_Instruction:_
Rewrite the records below, putting "desktop agent" wherever "GUI agent" appears and leaving everything else as it is.

Extracted records:
- - - - - - -
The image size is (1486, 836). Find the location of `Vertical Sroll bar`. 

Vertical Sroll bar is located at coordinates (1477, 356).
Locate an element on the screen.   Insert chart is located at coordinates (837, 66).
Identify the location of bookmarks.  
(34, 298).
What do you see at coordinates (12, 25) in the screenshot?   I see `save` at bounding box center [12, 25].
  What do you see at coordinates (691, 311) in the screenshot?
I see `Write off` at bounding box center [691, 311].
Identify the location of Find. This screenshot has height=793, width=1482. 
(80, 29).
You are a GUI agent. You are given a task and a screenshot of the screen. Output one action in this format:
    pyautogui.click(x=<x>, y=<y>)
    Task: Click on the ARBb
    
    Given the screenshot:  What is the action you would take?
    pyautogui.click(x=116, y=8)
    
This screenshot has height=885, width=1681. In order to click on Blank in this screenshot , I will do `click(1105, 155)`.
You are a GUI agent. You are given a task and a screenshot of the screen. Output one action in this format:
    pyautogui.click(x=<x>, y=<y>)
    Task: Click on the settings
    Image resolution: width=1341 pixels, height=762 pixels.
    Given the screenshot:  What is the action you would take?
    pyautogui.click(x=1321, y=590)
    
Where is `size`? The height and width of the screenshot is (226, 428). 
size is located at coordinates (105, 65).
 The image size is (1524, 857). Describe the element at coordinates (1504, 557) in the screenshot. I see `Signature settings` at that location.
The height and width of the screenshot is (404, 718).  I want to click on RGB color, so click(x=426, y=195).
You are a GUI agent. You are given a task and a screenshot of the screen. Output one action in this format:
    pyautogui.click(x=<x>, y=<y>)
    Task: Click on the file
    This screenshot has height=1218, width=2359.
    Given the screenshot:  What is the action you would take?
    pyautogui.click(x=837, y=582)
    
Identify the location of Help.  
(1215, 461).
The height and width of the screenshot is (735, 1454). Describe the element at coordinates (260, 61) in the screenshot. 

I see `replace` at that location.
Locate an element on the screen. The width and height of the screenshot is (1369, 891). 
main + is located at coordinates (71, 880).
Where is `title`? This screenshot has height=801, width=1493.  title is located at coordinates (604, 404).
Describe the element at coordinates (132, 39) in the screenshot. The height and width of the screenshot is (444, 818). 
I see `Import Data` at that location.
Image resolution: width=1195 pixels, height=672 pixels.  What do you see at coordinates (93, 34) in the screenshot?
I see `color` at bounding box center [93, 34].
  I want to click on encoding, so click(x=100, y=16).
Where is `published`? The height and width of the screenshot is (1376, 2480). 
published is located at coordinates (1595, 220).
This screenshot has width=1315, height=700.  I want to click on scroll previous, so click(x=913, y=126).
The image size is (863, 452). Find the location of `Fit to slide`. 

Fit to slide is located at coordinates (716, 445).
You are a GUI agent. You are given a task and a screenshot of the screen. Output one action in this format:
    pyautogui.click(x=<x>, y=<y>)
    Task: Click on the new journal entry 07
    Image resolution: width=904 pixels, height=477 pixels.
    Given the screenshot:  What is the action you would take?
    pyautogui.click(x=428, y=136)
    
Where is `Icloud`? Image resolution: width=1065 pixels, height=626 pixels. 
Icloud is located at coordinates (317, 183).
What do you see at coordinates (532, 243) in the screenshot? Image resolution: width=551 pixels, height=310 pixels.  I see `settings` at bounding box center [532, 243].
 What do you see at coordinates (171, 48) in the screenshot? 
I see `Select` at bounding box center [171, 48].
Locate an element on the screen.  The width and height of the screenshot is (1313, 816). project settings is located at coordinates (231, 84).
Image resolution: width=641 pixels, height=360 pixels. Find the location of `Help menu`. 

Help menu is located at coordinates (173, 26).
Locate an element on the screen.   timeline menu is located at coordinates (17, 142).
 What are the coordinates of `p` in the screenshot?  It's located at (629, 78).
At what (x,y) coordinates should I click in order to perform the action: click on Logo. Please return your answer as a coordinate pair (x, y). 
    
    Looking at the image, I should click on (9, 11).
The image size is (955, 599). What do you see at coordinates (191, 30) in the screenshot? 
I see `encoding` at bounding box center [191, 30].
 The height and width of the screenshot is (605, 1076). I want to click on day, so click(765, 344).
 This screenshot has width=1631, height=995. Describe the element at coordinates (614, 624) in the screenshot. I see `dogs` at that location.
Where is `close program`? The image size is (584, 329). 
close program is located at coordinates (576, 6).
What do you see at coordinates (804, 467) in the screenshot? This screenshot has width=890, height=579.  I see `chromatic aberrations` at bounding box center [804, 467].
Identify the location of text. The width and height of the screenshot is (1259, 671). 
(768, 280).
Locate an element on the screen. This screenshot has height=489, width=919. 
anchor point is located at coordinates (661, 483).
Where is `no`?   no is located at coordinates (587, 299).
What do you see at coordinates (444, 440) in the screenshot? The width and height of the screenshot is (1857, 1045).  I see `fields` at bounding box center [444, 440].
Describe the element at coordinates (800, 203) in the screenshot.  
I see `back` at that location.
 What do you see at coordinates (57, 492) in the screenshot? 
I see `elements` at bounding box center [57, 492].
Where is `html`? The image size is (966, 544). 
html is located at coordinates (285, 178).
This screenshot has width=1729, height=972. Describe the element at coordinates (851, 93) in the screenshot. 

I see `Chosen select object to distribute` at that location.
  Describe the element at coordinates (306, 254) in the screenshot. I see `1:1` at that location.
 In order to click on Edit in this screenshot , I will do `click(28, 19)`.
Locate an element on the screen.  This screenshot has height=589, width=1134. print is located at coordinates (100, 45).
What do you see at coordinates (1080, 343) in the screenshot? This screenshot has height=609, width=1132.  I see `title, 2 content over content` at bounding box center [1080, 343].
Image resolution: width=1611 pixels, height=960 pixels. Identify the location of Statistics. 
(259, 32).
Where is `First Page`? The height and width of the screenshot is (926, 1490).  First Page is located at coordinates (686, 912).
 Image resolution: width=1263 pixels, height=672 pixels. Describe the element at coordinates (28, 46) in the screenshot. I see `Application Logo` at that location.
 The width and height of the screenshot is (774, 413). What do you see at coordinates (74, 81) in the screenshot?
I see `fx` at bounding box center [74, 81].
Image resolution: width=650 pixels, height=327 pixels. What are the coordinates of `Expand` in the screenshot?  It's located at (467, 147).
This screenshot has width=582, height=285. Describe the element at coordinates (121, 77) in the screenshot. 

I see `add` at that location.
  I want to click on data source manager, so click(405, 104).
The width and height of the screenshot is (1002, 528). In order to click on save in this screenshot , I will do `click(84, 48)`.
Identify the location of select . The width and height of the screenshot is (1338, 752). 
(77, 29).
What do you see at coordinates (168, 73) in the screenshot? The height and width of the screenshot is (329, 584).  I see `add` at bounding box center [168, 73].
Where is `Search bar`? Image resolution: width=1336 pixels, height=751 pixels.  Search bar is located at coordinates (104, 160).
- - - - - - -
_Problem solution:_
The image size is (1486, 836). Find the location of `Vertical Sroll bar`. 

Vertical Sroll bar is located at coordinates (1477, 356).
Locate an element on the screen.   Insert chart is located at coordinates (837, 66).
Identify the location of bookmarks.  
(34, 298).
What do you see at coordinates (12, 25) in the screenshot?   I see `save` at bounding box center [12, 25].
  What do you see at coordinates (691, 311) in the screenshot?
I see `Write off` at bounding box center [691, 311].
Identify the location of Find. This screenshot has height=793, width=1482. 
(80, 29).
You are a desktop agent. You are given a task and a screenshot of the screen. Output one action in this format:
    pyautogui.click(x=<x>, y=<y>)
    Task: Click on the ARBb
    
    Given the screenshot:  What is the action you would take?
    pyautogui.click(x=116, y=8)
    
This screenshot has height=885, width=1681. In order to click on Blank in this screenshot , I will do `click(1105, 155)`.
You are a desktop agent. You are given a task and a screenshot of the screen. Output one action in this format:
    pyautogui.click(x=<x>, y=<y>)
    Task: Click on the settings
    Image resolution: width=1341 pixels, height=762 pixels.
    Given the screenshot:  What is the action you would take?
    pyautogui.click(x=1321, y=590)
    
Where is `size`? The height and width of the screenshot is (226, 428). 
size is located at coordinates (105, 65).
 The image size is (1524, 857). Describe the element at coordinates (1504, 557) in the screenshot. I see `Signature settings` at that location.
The height and width of the screenshot is (404, 718).  I want to click on RGB color, so click(x=426, y=195).
You are a desktop agent. You are given a task and a screenshot of the screen. Output one action in this format:
    pyautogui.click(x=<x>, y=<y>)
    Task: Click on the file
    This screenshot has height=1218, width=2359.
    Given the screenshot:  What is the action you would take?
    pyautogui.click(x=837, y=582)
    
Identify the location of Help.  
(1215, 461).
The height and width of the screenshot is (735, 1454). Describe the element at coordinates (260, 61) in the screenshot. 

I see `replace` at that location.
Locate an element on the screen. The width and height of the screenshot is (1369, 891). 
main + is located at coordinates (71, 880).
Where is `title`? This screenshot has height=801, width=1493.  title is located at coordinates (604, 404).
Describe the element at coordinates (132, 39) in the screenshot. The height and width of the screenshot is (444, 818). 
I see `Import Data` at that location.
Image resolution: width=1195 pixels, height=672 pixels.  What do you see at coordinates (93, 34) in the screenshot?
I see `color` at bounding box center [93, 34].
  I want to click on encoding, so click(x=100, y=16).
Where is `published`? The height and width of the screenshot is (1376, 2480). 
published is located at coordinates (1595, 220).
This screenshot has width=1315, height=700.  I want to click on scroll previous, so click(x=913, y=126).
The image size is (863, 452). Find the location of `Fit to slide`. 

Fit to slide is located at coordinates (716, 445).
You are a desktop agent. You are given a task and a screenshot of the screen. Output one action in this format:
    pyautogui.click(x=<x>, y=<y>)
    Task: Click on the new journal entry 07
    Image resolution: width=904 pixels, height=477 pixels.
    Given the screenshot:  What is the action you would take?
    pyautogui.click(x=428, y=136)
    
Where is `Icloud`? Image resolution: width=1065 pixels, height=626 pixels. 
Icloud is located at coordinates (317, 183).
What do you see at coordinates (532, 243) in the screenshot? Image resolution: width=551 pixels, height=310 pixels.  I see `settings` at bounding box center [532, 243].
 What do you see at coordinates (171, 48) in the screenshot? 
I see `Select` at bounding box center [171, 48].
Locate an element on the screen.  The width and height of the screenshot is (1313, 816). project settings is located at coordinates (231, 84).
Image resolution: width=641 pixels, height=360 pixels. Find the location of `Help menu`. 

Help menu is located at coordinates (173, 26).
Locate an element on the screen.   timeline menu is located at coordinates (17, 142).
 What are the coordinates of `p` in the screenshot?  It's located at (629, 78).
At what (x,y) coordinates should I click in order to perform the action: click on Logo. Please return your answer as a coordinate pair (x, y). 
    
    Looking at the image, I should click on (9, 11).
The image size is (955, 599). What do you see at coordinates (191, 30) in the screenshot? 
I see `encoding` at bounding box center [191, 30].
 The height and width of the screenshot is (605, 1076). I want to click on day, so click(765, 344).
 This screenshot has width=1631, height=995. Describe the element at coordinates (614, 624) in the screenshot. I see `dogs` at that location.
Where is `close program`? The image size is (584, 329). 
close program is located at coordinates (576, 6).
What do you see at coordinates (804, 467) in the screenshot? This screenshot has width=890, height=579.  I see `chromatic aberrations` at bounding box center [804, 467].
Identify the location of text. The width and height of the screenshot is (1259, 671). 
(768, 280).
Locate an element on the screen. This screenshot has height=489, width=919. 
anchor point is located at coordinates (661, 483).
Where is `no`?   no is located at coordinates (587, 299).
What do you see at coordinates (444, 440) in the screenshot? The width and height of the screenshot is (1857, 1045).  I see `fields` at bounding box center [444, 440].
Describe the element at coordinates (800, 203) in the screenshot.  
I see `back` at that location.
 What do you see at coordinates (57, 492) in the screenshot? 
I see `elements` at bounding box center [57, 492].
Where is `html`? The image size is (966, 544). 
html is located at coordinates (285, 178).
This screenshot has width=1729, height=972. Describe the element at coordinates (851, 93) in the screenshot. 

I see `Chosen select object to distribute` at that location.
  Describe the element at coordinates (306, 254) in the screenshot. I see `1:1` at that location.
 In order to click on Edit in this screenshot , I will do `click(28, 19)`.
Locate an element on the screen.  This screenshot has height=589, width=1134. print is located at coordinates (100, 45).
What do you see at coordinates (1080, 343) in the screenshot? This screenshot has height=609, width=1132.  I see `title, 2 content over content` at bounding box center [1080, 343].
Image resolution: width=1611 pixels, height=960 pixels. Identify the location of Statistics. 
(259, 32).
Where is `First Page`? The height and width of the screenshot is (926, 1490).  First Page is located at coordinates (686, 912).
 Image resolution: width=1263 pixels, height=672 pixels. Describe the element at coordinates (28, 46) in the screenshot. I see `Application Logo` at that location.
 The width and height of the screenshot is (774, 413). What do you see at coordinates (74, 81) in the screenshot?
I see `fx` at bounding box center [74, 81].
Image resolution: width=650 pixels, height=327 pixels. What are the coordinates of `Expand` in the screenshot?  It's located at (467, 147).
This screenshot has width=582, height=285. Describe the element at coordinates (121, 77) in the screenshot. 

I see `add` at that location.
  I want to click on data source manager, so click(405, 104).
The width and height of the screenshot is (1002, 528). In order to click on save in this screenshot , I will do `click(84, 48)`.
Identify the location of select . The width and height of the screenshot is (1338, 752). 
(77, 29).
What do you see at coordinates (168, 73) in the screenshot? The height and width of the screenshot is (329, 584).  I see `add` at bounding box center [168, 73].
Where is `Search bar`? Image resolution: width=1336 pixels, height=751 pixels.  Search bar is located at coordinates (104, 160).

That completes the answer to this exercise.